**TASK TO COMPLETE:**
Starting at the top of the records and stopping after the line that contains "coord(765,6)", output each line as one string in a JSON list, omitting blank lines.

**AVAILABLE RECORDS:**

##############################

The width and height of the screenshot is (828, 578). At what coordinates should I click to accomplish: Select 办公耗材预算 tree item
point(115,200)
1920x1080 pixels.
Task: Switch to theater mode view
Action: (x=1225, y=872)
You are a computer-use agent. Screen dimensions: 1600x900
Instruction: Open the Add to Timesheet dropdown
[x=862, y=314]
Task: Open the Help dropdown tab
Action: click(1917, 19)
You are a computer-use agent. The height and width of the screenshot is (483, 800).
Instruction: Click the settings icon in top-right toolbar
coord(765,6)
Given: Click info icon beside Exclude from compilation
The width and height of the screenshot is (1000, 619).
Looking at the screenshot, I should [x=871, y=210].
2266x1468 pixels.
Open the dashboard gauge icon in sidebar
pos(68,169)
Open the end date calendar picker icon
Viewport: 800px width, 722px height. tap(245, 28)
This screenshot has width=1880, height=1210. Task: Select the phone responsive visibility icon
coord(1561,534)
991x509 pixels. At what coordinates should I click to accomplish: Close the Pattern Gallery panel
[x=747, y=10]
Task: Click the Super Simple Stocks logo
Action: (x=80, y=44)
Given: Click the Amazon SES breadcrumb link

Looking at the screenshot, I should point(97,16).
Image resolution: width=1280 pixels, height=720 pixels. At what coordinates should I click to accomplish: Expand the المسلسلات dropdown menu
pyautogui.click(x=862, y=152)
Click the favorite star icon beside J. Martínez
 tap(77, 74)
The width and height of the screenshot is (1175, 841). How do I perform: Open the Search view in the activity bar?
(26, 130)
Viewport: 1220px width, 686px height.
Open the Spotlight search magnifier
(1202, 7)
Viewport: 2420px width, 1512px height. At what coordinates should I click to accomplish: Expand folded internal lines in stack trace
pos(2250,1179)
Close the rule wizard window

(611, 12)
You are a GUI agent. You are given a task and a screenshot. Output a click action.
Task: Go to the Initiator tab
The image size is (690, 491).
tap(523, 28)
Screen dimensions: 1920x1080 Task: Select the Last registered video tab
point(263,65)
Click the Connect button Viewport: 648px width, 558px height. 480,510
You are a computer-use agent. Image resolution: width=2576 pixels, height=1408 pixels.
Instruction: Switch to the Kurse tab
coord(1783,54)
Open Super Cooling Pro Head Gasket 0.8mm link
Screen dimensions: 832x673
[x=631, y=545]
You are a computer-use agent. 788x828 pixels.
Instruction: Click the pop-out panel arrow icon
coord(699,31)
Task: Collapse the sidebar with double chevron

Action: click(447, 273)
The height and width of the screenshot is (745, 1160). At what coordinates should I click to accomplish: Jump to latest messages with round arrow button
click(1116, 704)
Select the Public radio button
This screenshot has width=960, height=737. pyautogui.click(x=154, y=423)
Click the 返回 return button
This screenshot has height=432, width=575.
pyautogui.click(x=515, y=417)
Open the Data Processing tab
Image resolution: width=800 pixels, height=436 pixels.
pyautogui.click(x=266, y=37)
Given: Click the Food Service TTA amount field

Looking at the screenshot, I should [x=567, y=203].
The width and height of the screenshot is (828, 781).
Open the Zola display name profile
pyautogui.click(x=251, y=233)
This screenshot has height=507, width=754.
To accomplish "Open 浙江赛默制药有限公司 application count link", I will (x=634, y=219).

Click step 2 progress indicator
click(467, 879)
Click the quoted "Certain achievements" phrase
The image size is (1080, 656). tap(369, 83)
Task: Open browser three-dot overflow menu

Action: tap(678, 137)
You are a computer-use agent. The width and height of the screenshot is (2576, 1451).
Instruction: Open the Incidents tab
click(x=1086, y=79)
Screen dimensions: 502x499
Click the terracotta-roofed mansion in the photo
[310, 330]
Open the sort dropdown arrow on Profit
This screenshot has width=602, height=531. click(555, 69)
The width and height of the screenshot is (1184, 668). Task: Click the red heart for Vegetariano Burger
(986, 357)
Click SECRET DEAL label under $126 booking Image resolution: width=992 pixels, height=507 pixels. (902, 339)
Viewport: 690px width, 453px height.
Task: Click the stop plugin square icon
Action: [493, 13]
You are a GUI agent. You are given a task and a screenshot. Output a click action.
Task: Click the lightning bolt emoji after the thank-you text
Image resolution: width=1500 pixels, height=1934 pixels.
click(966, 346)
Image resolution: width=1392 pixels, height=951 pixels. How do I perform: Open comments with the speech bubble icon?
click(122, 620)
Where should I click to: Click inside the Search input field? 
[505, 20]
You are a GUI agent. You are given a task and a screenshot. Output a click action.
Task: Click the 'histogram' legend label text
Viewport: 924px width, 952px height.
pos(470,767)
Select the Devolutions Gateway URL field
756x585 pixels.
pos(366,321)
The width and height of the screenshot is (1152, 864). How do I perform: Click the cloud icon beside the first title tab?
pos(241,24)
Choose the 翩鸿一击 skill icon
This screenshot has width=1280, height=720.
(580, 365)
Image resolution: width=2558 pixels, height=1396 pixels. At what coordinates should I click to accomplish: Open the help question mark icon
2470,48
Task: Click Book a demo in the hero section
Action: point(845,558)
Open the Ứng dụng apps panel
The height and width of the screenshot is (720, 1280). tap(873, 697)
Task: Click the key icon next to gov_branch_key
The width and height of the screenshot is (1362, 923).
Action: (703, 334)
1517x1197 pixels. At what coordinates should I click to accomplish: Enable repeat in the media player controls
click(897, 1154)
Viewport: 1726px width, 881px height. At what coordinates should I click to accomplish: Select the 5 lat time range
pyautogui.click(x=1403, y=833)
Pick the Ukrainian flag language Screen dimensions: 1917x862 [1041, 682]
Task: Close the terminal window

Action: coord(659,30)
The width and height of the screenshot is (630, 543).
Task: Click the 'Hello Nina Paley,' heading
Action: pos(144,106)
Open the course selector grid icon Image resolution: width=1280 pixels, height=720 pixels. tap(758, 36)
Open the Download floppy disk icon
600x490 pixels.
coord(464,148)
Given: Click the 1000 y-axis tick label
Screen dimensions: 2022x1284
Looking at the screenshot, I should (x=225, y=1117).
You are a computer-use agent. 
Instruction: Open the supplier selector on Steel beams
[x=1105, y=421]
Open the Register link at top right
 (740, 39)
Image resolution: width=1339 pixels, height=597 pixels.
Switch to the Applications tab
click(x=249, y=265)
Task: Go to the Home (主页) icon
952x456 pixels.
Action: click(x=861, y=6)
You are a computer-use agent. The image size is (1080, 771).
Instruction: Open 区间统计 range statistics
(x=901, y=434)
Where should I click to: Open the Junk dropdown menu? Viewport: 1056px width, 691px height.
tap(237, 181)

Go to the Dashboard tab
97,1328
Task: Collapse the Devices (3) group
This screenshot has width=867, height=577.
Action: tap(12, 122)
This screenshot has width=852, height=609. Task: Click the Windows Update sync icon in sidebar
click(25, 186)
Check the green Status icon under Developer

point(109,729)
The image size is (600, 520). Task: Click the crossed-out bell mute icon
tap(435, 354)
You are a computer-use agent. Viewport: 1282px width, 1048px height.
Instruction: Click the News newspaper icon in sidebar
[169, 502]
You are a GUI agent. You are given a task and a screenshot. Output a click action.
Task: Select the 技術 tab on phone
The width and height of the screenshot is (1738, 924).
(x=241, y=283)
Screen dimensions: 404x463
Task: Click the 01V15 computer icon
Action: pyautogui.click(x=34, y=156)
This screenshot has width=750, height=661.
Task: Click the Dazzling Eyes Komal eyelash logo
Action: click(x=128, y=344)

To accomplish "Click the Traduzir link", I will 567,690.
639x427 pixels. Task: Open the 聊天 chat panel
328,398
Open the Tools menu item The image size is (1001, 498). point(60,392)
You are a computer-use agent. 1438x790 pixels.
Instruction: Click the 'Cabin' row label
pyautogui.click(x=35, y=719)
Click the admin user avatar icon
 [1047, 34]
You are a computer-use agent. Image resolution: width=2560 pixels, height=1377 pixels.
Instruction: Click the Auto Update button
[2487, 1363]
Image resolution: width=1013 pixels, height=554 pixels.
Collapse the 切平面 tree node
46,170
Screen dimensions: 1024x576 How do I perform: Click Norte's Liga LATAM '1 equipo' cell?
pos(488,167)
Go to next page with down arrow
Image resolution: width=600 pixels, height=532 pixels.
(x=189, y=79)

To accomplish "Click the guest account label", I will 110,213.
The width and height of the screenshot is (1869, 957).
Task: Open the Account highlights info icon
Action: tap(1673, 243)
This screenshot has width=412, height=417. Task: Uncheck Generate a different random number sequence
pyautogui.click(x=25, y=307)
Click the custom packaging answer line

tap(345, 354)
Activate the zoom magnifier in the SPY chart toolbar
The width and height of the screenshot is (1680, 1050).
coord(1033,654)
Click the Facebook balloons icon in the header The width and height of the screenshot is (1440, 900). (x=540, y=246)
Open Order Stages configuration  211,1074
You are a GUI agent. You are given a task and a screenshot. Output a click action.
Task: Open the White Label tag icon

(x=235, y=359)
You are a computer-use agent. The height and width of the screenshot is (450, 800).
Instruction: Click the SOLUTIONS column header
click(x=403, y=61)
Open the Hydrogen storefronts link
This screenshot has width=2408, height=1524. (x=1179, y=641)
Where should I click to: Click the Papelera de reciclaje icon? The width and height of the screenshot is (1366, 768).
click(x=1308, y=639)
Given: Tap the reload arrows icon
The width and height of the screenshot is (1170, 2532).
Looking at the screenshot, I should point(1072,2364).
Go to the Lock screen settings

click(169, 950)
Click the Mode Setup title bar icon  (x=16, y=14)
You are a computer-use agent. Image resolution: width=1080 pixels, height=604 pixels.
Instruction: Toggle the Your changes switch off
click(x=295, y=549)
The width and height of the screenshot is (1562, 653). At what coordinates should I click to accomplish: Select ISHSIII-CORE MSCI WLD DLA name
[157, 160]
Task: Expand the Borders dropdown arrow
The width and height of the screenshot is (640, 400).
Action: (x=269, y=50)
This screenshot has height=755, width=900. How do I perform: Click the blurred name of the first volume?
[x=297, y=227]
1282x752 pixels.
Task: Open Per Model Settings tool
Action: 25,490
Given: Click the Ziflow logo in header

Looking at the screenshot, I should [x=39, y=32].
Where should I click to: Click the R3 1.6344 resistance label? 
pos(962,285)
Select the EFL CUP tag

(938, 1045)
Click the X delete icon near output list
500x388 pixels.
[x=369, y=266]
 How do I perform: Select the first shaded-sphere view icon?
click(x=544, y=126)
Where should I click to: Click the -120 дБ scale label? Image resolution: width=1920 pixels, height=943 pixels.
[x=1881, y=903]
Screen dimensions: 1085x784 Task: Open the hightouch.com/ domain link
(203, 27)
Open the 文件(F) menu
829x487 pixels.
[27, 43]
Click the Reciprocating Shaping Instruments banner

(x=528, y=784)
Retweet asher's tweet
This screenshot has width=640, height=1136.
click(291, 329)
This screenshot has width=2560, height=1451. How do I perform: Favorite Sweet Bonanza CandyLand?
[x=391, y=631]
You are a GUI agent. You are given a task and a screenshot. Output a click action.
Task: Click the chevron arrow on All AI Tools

##############################

**EXERCISE RESPONSE:**
[
  "The width and height of the screenshot is (828, 578). At what coordinates should I click to accomplish: Select 办公耗材预算 tree item",
  "point(115,200)",
  "1920x1080 pixels.",
  "Task: Switch to theater mode view",
  "Action: (x=1225, y=872)",
  "You are a computer-use agent. Screen dimensions: 1600x900",
  "Instruction: Open the Add to Timesheet dropdown",
  "[x=862, y=314]",
  "Task: Open the Help dropdown tab",
  "Action: click(1917, 19)",
  "You are a computer-use agent. The height and width of the screenshot is (483, 800).",
  "Instruction: Click the settings icon in top-right toolbar",
  "coord(765,6)"
]